Entre os estádios que receberam esse sistema estão o Pacaembu, em São Paulo, com capacidade para 192 leitos, o Maracanã, no Rio de Janeiro, disponibilizando um total de 400 leitos, o Complexo Esportivo Cultural Octávio Mangabeira, em Salvador, com mais de 100 leitos, entre outros. A ideia foi replicada de outros países que assumiram a mesma estratégia, entre eles alguns estádios mundialmente famosos como o Signal Iduna Park, do Borussia Dortmund na Alemanha, que serviu como hospital de campanha, o Santiago Bernabéu, casa do Real Madrid, que se transformou em centro para armazenamento de equipamentos médicos, e o Tottenham Hotspur Stadium que promoveu a testagem de pessoas em Londres.
Esses exemplos mostram como a pandemia, em poucas semanas, exigiu a construção de dezenas de arquiteturas temporárias, mas não somente hospitais de campanha, como também unidades de quarentena, depósitos de equipamentos médicos e até cemitérios, desafiando projetos e edifícios a irem muito além das funções para as quais foram originalmente destinados. A possibilidade de erguer estruturas transitórias se tornou incontornável, estratégica e, inclusive, vital, questionando a permanência secular da própria arquitetura e indicando uma mudança nos laços simbólicos e culturais.
Entretanto, a pandemia apenas evidenciou uma situação cada vez mais recorrente. O próprio conceito de arquitetura de emergência tem sido abordado com frequência, envolvendo equipes multidisciplinares na busca por criar soluções emergenciais.

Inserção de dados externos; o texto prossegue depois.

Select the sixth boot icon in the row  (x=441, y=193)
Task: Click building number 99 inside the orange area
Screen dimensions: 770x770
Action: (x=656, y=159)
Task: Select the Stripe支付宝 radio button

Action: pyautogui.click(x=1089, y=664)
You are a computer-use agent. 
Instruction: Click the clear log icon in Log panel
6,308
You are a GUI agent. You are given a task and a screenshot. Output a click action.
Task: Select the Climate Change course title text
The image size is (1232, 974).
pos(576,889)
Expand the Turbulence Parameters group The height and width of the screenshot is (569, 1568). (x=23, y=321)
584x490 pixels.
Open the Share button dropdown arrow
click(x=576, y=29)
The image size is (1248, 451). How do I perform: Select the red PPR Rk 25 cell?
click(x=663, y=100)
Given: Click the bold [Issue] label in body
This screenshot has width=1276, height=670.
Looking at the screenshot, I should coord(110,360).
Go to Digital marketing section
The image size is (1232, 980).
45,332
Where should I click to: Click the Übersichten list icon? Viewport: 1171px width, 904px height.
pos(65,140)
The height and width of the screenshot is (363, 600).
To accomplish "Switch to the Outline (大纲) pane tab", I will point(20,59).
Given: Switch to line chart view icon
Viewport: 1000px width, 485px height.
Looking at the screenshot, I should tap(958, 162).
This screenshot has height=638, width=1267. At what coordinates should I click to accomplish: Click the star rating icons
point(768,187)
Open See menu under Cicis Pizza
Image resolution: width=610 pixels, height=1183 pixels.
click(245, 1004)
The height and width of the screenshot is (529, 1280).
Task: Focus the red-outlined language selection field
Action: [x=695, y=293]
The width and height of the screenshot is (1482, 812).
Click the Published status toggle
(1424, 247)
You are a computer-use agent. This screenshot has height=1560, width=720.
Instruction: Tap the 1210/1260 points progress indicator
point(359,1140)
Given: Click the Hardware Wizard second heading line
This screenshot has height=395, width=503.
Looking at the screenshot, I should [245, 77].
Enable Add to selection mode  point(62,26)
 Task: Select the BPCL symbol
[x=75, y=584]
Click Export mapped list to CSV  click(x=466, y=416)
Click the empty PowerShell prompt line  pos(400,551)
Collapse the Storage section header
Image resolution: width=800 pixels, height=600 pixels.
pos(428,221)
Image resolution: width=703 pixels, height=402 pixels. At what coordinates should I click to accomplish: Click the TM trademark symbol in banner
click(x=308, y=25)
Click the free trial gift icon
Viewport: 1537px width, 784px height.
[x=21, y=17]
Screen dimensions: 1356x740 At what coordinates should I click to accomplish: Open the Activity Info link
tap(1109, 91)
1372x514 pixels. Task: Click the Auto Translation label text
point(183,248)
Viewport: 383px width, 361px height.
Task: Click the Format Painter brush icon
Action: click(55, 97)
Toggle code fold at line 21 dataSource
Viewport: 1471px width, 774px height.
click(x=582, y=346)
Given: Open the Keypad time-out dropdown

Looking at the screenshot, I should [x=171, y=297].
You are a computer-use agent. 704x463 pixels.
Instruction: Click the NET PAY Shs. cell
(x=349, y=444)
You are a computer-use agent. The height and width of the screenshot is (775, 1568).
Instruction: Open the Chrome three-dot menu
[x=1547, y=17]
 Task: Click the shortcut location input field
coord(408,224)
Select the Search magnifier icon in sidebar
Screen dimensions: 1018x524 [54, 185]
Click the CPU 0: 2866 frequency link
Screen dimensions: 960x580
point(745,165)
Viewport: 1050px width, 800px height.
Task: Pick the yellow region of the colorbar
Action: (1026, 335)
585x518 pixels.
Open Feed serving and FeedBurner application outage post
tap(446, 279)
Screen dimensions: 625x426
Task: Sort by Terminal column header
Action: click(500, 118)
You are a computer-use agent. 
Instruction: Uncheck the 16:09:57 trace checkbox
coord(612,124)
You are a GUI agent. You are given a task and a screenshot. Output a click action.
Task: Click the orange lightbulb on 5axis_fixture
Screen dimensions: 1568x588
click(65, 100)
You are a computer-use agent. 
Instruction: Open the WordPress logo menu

Vivemos assolados por crises humanitárias, migrações em massa, terrorismo, mudanças climáticas, catástrofes ambientais, entre tantos outros problemas. Situações que exigem respostas arquitetônicas rápidas e precisas, passíveis de serem ressignificadas e apropriadas. Um contexto crítico em que construir arquiteturas públicas para um único fim específico passou a ser um luxo quase inconcebível.
Como traço do nosso tempo, a volatilidade acaba por exigir soluções flexíveis a mudanças constantes, sejam de origem individual ou de ordem vital, deixando o lembrete de que estamos todos suscetíveis ao imprevisível.